Now, it's important because you don't want to have your potassium reading be too high, you want to make sure that's accurate. High potassium levels in your blood can be a sign of chronic kidney failure.

Now, if you think that you may have gotten an abnormal result in the past, you can have your doctor check your blood again. Now, you don't want to undergo needless tests, of course, to look for kidney problems that you don't have. Best advice: just relax your hand, let them find that vein.

We have another question now from Charles in Harborton, Virginia. "Very little is discussed about prostate cancer, right, it's taboo with men. What is the survival rate?"

Well, first of all, you're right, Charles. This is a topic that makes a lot of men uncomfortable. We have talked about it on HOUSE CALL a few times. Let me give you some facts. The American Cancer Society estimates more than 27,000 men will die from prostate cancer this year alone.

Now, if this diseases spreads throughout your body, the survival rate is only 31 percent. Find it and treat this cancer early, and your outlook is really exceptional, five-year survival rate is 100 percent. So, there's a message in there as you might anticipate. Guys starting around age 50 for most men need to see your doctor for some screenings.

And we have advice if you happen to have cancer of any type. It turns out that certain foods can help ease the pain associated with cancer. We'll have them for you. Stay with HOUSE CALL.

(COMMERCIAL BREAK)

GUPTA: Now, when you're battling cancer, foods may not taste quite the same, so I want to give you some great recipes from a new cookbook designed with cancer patients in mind.

(BEGIN VIDEOTAPE)

SUSAN HENDRICKS, CNN CORRESPONDENT (voice-over): While cancer- fighting drugs are killing your cancer, they can also mess up your sense of smell and taste.

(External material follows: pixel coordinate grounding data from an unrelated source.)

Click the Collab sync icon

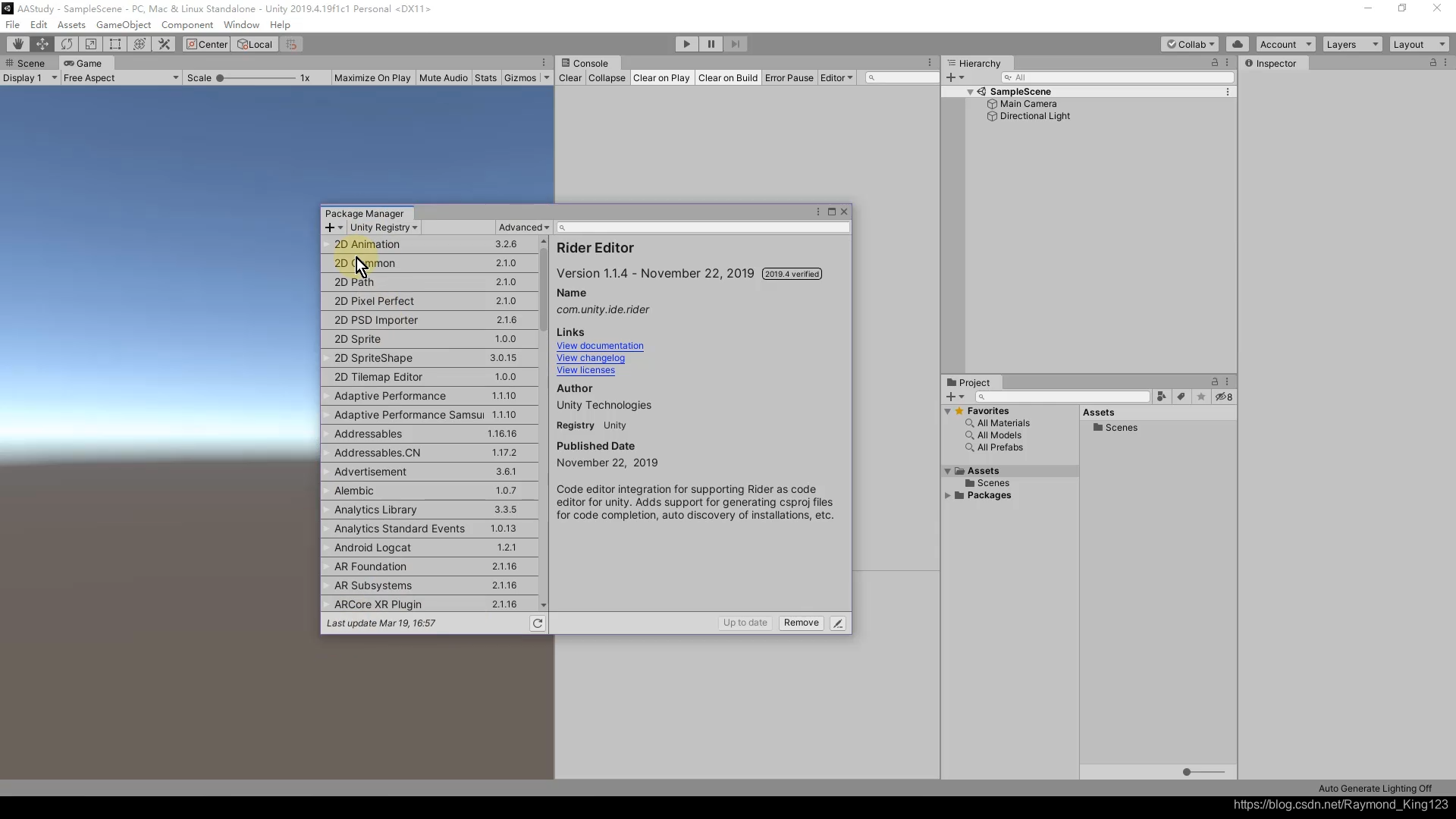(x=1237, y=44)
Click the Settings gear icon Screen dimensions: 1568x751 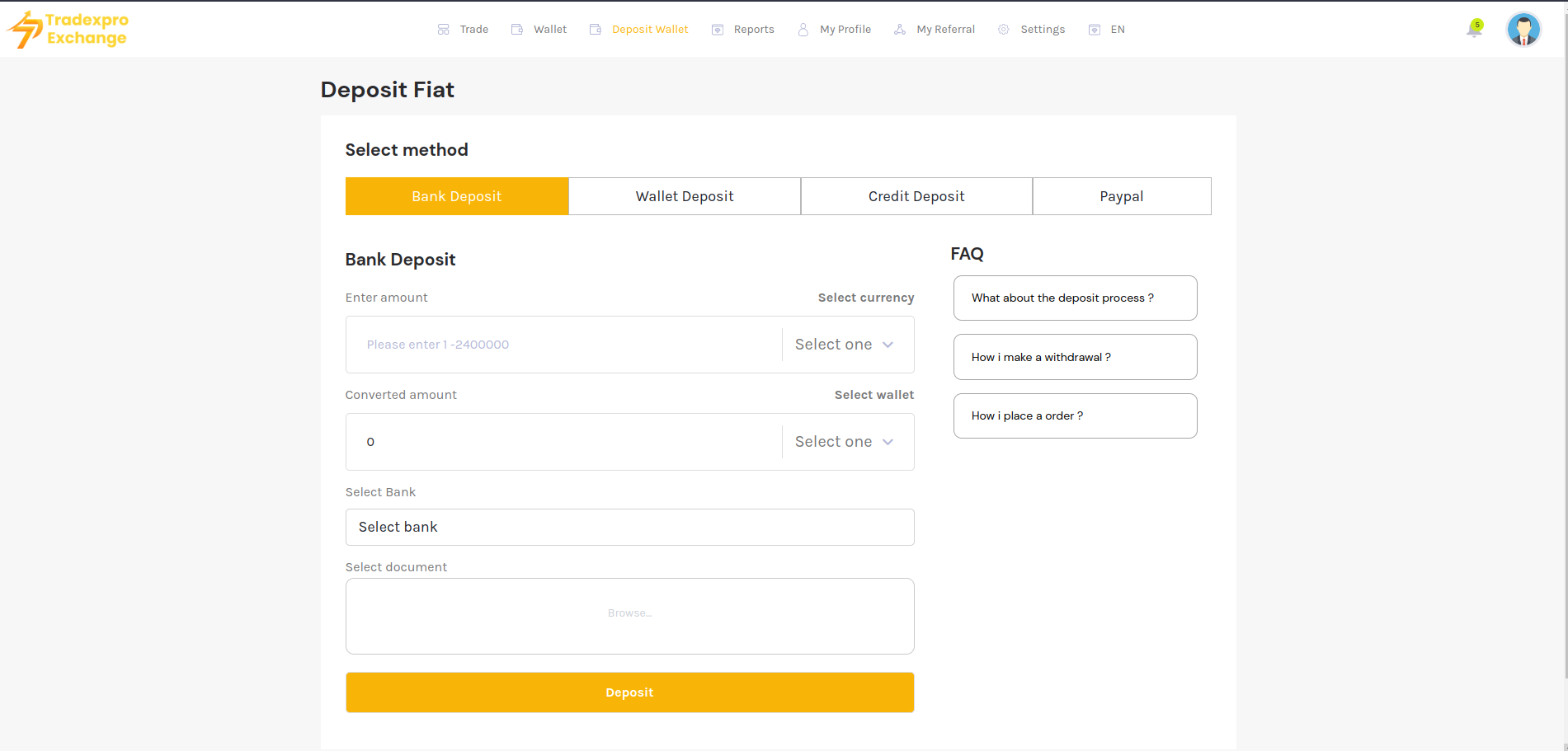1004,30
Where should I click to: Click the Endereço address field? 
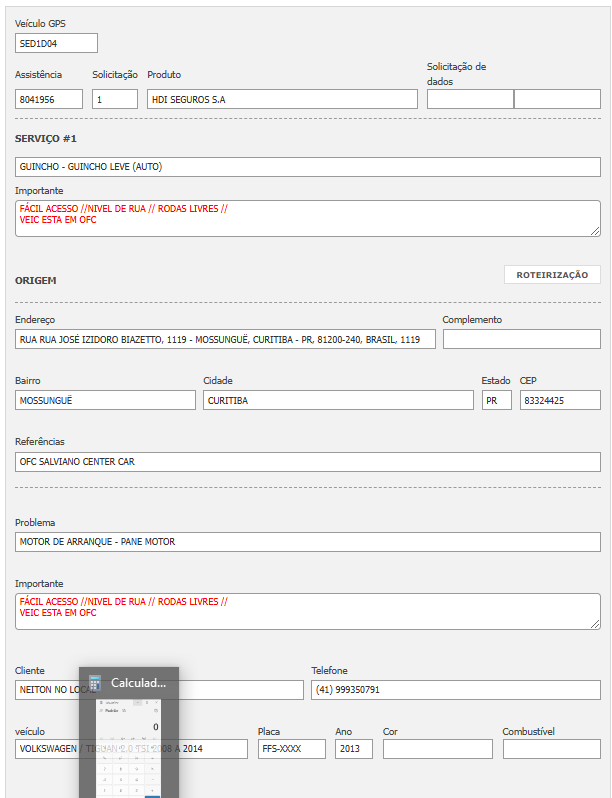[225, 339]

COLLEEN DOYLE, AMERICAN CANCER SOCIETY: Right now, I'm making a tuna bean salad.

HENDRICKS: Registered dietician Colleen Doyle, editor of "What to Eat During Cancer Treatment," says patients often experience unpleasant side effects from chemotherapy and radiation.

DOYLE: Nausea is one of them. Diarrhea, constipation. They might have sores in their mouth and trouble swallowing. Taste alterations, things might taste very differently to them.

HENDRICKS: Food odors can make you feel queasy, so eating dishes at room temperature, like this yogurt parfait may help. Colleen also recommends snacking throughout the day instead of eating three large meals. The soft texture of the cooked fruit in this blueberry peach crisp helps ease mouth pain and the high calories keep people from losing weight.

DOYLE: Sometimes, thing have a metallic taste or a bitter taste and sometimes they can't taste things at all.

HENDRICKS: To help wake up your taste buds, this tuna bean salad recipe calls for strong flavors. Ingredients such as tuna, red peppers, onions and a tangy vinaigrette. Recipes chock full of key ingredients are critical to staying healthy when battling cancer.

DOYLE: You need energy, you need strength, you need stamina. And eating well can really help you do that.

HENDRICKS: Susan Hendricks, CNN, Atlanta.

(END VIDEOTAPE)

GUPTA: All right, Susan, thanks.

Well, unfortunately, that's all the time we have for today. If you missed any part of today's show, be sure to check out my podcast, CNN.com/podcasting. Remember, this is the place for the answers to all of your medical questions.

I'm Dr. Sanjay Gupta. Thanks for watching. More news on CNN starts right now.